» **Tarefas a realizar**
• 1. Pode reescrever o trecho sobre a interpretação da legislação tributária entre "A imunidade, sendo" e "Boletim TIT 17.06.95).", inclusive, trocando "largueza" por "amplitude"?
• 2. Como você daria continuidade ao texto sobre a interpretação da legislação tributária a partir do ponto em que ele termina?

» **Trecho do documento**
▬▬▬▬▬▬

O artigo 111 do Código Tributário Nacional (CTN) determina que se interprete literalmente a legislação tributária que verse sobre a outorga de isenção. Traz, portanto, uma limitação à letra da lei. Ricardo Lobo Torres (2006) explica que este tipo de interpretação literal é designada como “restritiva” pela doutrina. Este é um artigo duramente criticado por grande parte da doutrina, pois, conforme aduz José Souto Maior Borges, acaba por ocasionar a “subordinação acrítica e servil do intérprete” (1980, p. 121), levando ao totalitarismo (1980, p.122). As jurisprudências têm se posicionado de forma a adotar a interpretação extensiva, ampla e teleologia, como no julgado que segue:

A imunidade, sendo uma limitação constitucional ao poder de tributar, não deve sofrer leitura restritiva, tal como a isenção. Segundo a boa doutrina, a regra imunitória, como todos os preceitos constitucionais, deve ser interpretada com largueza, atendendo, destarte, o propósito político perseguido pelo constituinte (Proc. DRT-1 n. 2.983/90. TITSP, 4ª C, Rel. Juíza Maria Malfada Tinti. Boletim TIT 17.06.95).

▬▬▬▬▬▬

» **Dados fornecidos**
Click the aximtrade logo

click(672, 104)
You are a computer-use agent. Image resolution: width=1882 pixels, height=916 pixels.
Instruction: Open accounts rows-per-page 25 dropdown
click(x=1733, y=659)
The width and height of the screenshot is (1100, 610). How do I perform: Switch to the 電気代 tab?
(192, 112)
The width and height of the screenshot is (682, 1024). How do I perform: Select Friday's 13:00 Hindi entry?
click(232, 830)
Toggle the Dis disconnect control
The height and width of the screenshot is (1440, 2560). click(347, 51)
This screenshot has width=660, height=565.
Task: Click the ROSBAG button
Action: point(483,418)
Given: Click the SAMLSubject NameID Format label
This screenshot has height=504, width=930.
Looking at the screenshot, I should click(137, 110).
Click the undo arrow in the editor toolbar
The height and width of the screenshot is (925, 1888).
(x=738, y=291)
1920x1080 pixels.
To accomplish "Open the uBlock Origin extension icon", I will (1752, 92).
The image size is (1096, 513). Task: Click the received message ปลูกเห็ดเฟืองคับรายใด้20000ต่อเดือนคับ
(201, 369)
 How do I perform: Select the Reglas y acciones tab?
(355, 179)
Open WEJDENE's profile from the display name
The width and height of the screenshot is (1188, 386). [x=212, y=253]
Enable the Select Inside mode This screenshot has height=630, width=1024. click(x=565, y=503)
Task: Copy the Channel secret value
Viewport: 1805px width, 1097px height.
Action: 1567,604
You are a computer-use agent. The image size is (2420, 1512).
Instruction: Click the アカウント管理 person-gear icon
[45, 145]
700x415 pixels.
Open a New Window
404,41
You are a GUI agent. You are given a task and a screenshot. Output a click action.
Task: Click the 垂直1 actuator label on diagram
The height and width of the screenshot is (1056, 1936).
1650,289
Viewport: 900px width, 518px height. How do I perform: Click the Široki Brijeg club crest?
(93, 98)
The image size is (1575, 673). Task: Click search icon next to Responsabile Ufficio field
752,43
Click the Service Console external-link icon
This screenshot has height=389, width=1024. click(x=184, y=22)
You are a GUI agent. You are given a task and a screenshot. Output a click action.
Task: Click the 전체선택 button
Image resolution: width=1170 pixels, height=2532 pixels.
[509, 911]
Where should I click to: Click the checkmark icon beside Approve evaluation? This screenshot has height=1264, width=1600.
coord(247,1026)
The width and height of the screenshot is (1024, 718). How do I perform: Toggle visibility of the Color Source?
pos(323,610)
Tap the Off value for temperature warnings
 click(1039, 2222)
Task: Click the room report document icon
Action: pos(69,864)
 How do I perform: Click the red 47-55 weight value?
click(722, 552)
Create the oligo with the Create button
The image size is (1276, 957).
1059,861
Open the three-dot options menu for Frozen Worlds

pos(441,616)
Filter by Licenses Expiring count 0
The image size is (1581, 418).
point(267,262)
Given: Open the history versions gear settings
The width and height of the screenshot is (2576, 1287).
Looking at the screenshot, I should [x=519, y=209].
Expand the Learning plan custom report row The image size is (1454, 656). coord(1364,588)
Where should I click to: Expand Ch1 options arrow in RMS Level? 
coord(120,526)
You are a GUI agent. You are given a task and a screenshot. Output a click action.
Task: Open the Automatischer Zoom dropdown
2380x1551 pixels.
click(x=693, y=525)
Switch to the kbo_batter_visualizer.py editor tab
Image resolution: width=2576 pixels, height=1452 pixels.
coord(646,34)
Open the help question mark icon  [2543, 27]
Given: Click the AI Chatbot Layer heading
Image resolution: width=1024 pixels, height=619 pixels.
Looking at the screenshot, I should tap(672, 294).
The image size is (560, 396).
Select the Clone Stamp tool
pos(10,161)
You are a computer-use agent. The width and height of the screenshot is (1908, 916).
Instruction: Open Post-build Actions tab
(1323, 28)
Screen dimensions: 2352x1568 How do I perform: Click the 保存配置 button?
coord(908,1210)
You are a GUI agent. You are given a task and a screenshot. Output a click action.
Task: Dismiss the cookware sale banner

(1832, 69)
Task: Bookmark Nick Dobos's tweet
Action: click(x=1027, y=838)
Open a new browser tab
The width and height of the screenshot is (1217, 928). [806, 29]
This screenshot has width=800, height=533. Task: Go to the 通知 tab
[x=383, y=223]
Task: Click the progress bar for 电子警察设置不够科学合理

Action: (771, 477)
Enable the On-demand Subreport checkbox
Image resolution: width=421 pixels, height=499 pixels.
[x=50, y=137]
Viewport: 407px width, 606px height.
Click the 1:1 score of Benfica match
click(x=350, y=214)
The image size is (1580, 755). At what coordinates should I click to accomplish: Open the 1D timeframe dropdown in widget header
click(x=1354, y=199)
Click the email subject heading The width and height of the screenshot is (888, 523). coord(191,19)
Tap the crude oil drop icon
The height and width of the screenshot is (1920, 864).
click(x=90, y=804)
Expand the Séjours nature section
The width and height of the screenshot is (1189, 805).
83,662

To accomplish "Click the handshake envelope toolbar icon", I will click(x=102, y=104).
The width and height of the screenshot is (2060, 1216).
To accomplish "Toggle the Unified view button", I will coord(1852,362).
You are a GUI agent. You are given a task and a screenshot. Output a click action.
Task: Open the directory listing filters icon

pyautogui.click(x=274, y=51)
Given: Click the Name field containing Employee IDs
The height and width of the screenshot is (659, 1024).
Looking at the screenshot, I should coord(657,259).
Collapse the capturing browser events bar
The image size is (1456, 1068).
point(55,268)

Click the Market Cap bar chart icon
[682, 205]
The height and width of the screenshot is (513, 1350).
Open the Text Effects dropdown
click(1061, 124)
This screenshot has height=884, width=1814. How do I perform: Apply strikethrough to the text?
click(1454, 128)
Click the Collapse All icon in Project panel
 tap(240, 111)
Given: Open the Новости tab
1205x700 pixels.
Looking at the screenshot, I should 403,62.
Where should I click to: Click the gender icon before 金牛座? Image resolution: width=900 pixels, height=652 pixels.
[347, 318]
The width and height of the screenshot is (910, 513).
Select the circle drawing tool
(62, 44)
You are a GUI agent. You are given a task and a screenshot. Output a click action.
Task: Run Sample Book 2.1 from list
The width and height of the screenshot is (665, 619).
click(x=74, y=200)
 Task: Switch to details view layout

▬▬▬▬▬▬

» **Resultados das tarefas**
• 1.
A imunidade, sendo uma limitação constitucional ao poder de tributar, não deve sofrer leitura restritiva, tal como a isenção. Segundo a boa doutrina, a regra imunitória, como todos os preceitos constitucionais, deve ser interpretada com amplitude, atendendo, destarte, o propósito político perseguido pelo constituinte (Proc. DRT-1 n. 2.983/90. TITSP, 4ª C, Rel. Juíza Maria Malfada Tinti. Boletim TIT 17.06.95).

• 2.
Tem-se como outro exemplo o julgamento do Recurso Extraordinário (RE) n° 237.718, ocorrido em 29 de março de 2001, onde houve provas de que a interpretação dada às regras tributárias imunizantes tem dado importância:

“à interpretação teleológica das normas de imunidade tributária, de modo a maximizar-lhes o potencial de efetividade, como garantia ou estímulo à concretização dos valores constitucionais que inspiram limitações ao poder de tributar” (BRASIL, RE 237.718, 2001).

Fato é que, a depender do limite que se dá à interpretação das normas de imunidade tributária, têm-se diferentes entendimentos e consequências. É o que será visto adiante.

3 DESCRIÇÃO DAS DECISÕES POSSÍVEIS

d) Incide a imunidade tributária prevista no artigo 156, § 2º, I, da CF/88 quando o imóvel superar o valor do capital social integralizado?

d.1) Não incide a imunidade tributária.

O artigo 156, §2 da Constituição Federal é claro ao afirmar que “§ 2º - O imposto previsto no inciso II: I - não incide sobre a transmissão de bens ou direitos incorporados ao patrimônio de pessoa jurídica em realização de capital (...)”. Desta forma, por meio da uma interpretação restritiva, entende-se que somente incide a imunidade tributária em cima daquele valo suficiente à integralização de capital social. Fora isto, não é caso de imunidade.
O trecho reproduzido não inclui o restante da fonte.